- _The task_
For every line below, output the text exactly and leave out images.

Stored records
=== Section Start ===

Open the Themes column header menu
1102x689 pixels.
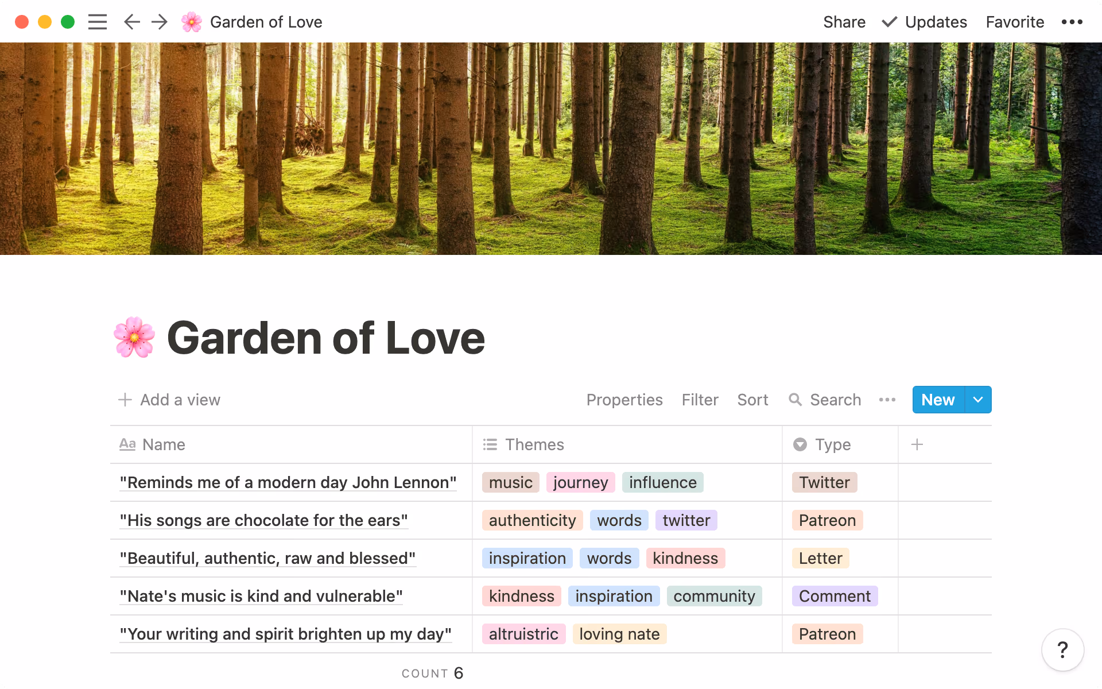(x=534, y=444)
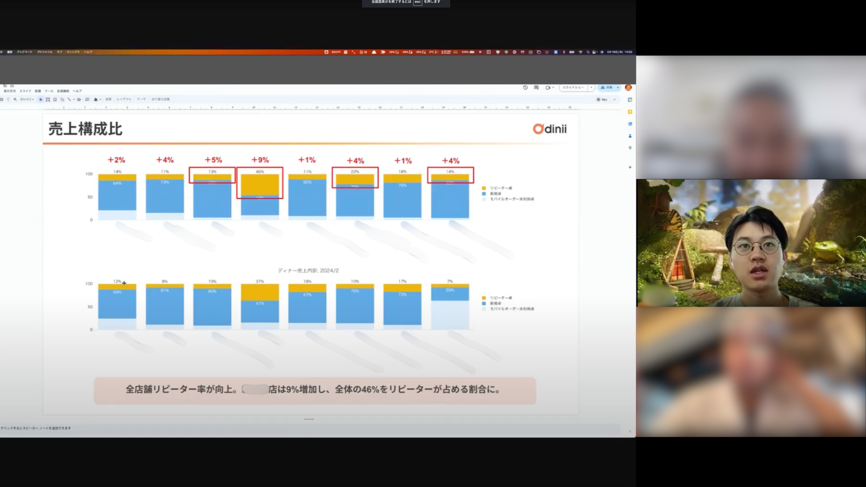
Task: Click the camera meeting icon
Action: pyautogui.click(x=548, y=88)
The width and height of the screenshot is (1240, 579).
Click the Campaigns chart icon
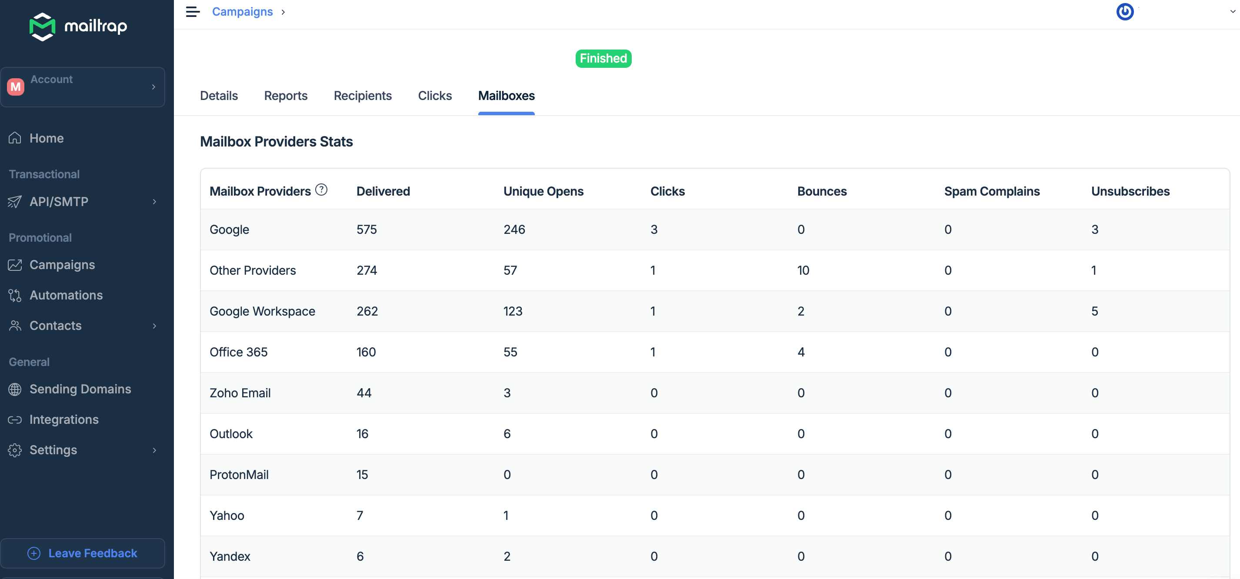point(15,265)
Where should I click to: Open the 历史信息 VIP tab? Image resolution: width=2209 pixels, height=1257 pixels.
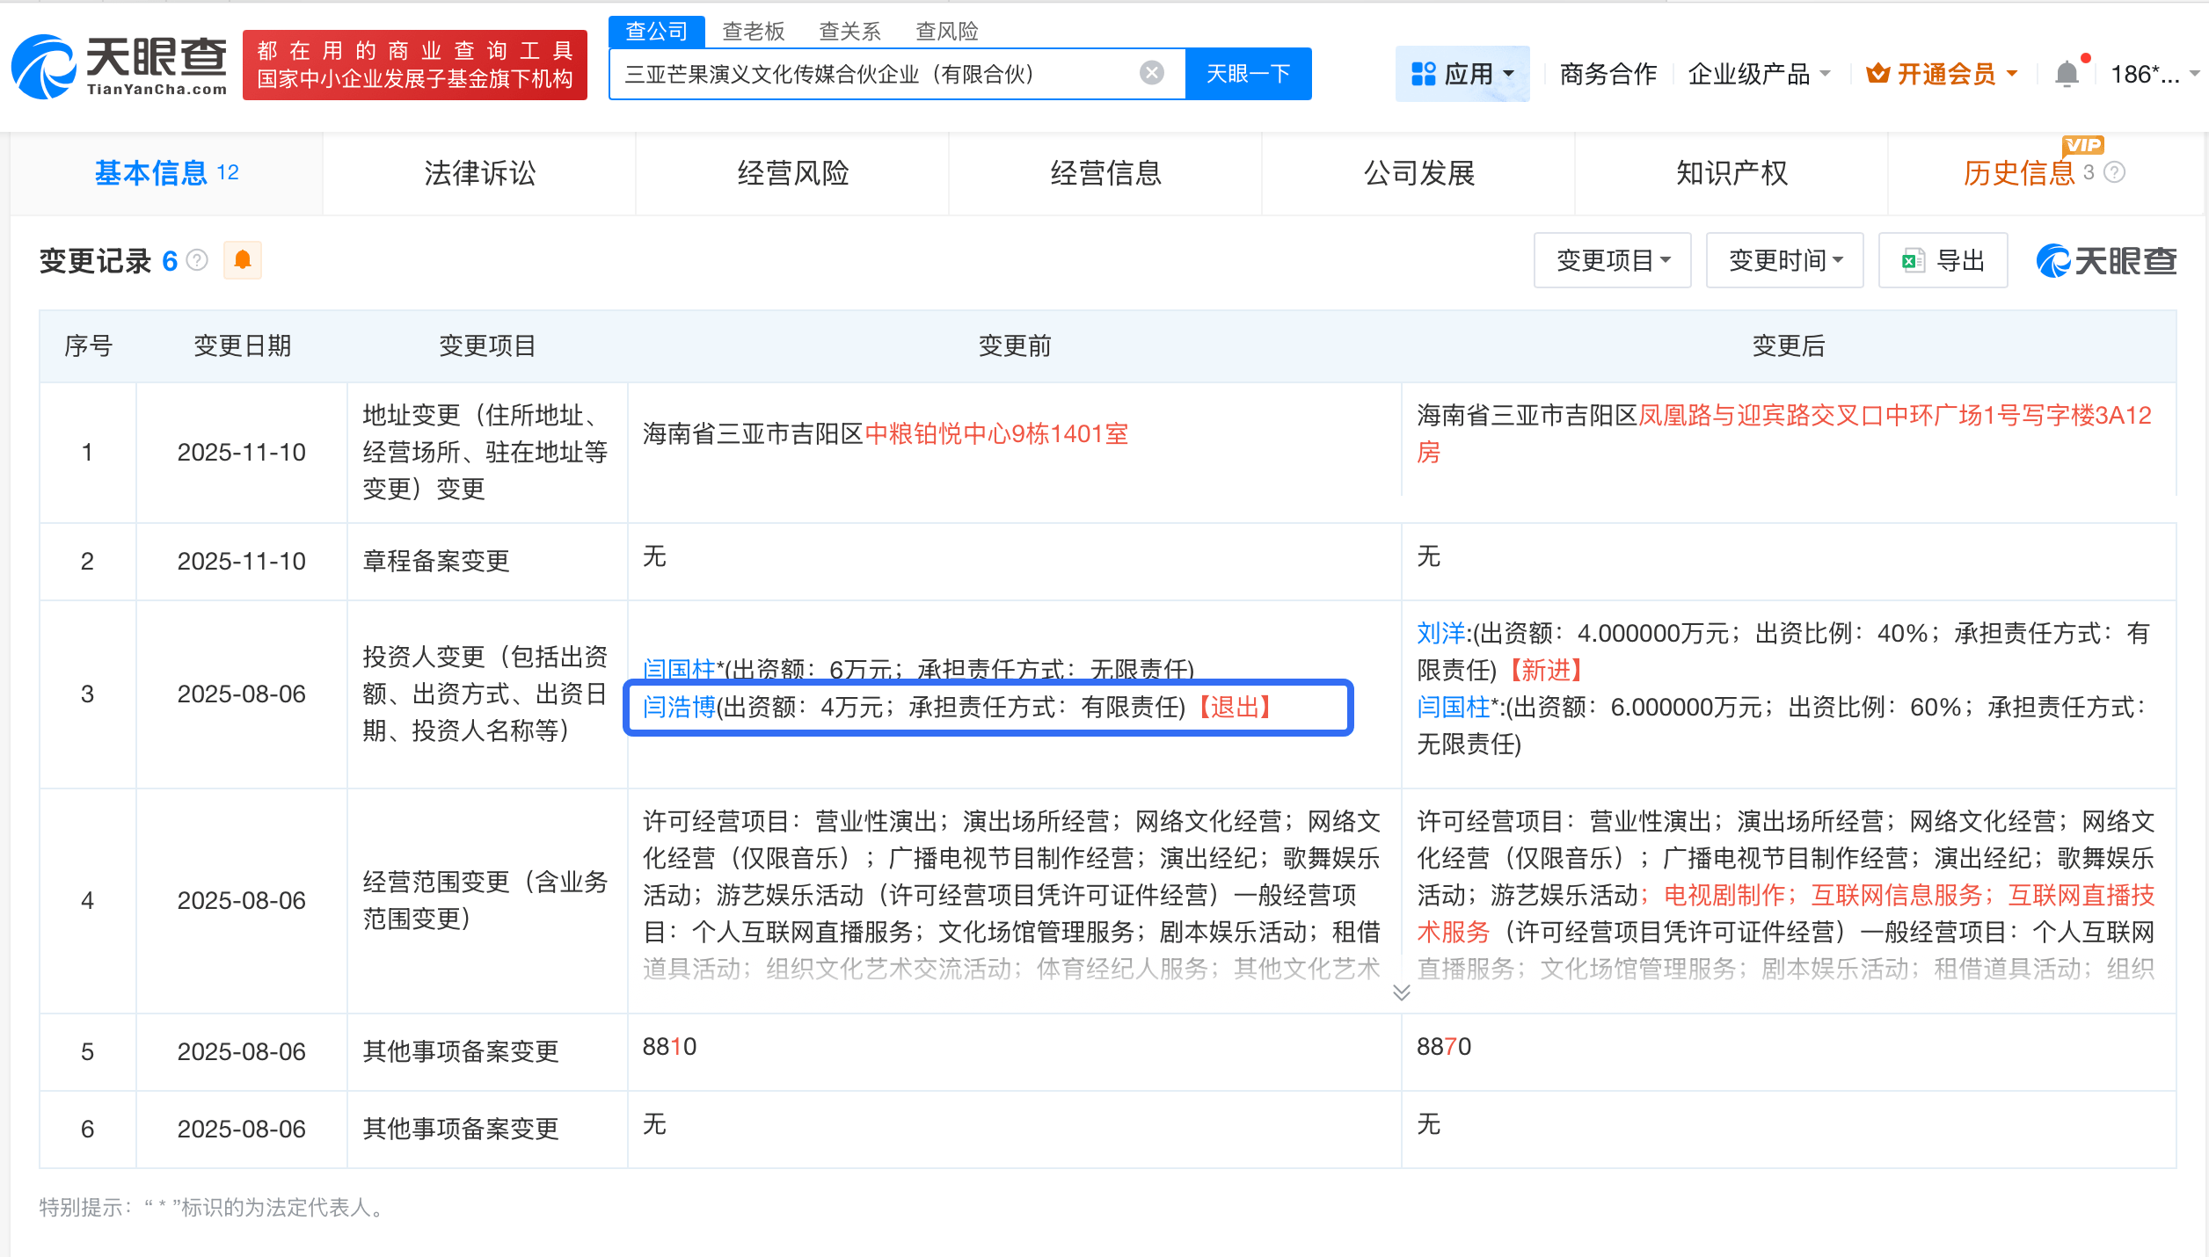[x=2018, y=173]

=== Section End ===

- _Your response_
Open the Themes column header menu
1102x689 pixels.
(x=534, y=444)
Task: Click the camera meeting icon
Action: pyautogui.click(x=548, y=88)
The width and height of the screenshot is (1240, 579).
Click the Campaigns chart icon
point(15,265)
Where should I click to: Open the 历史信息 VIP tab? Image resolution: width=2209 pixels, height=1257 pixels.
[x=2018, y=173]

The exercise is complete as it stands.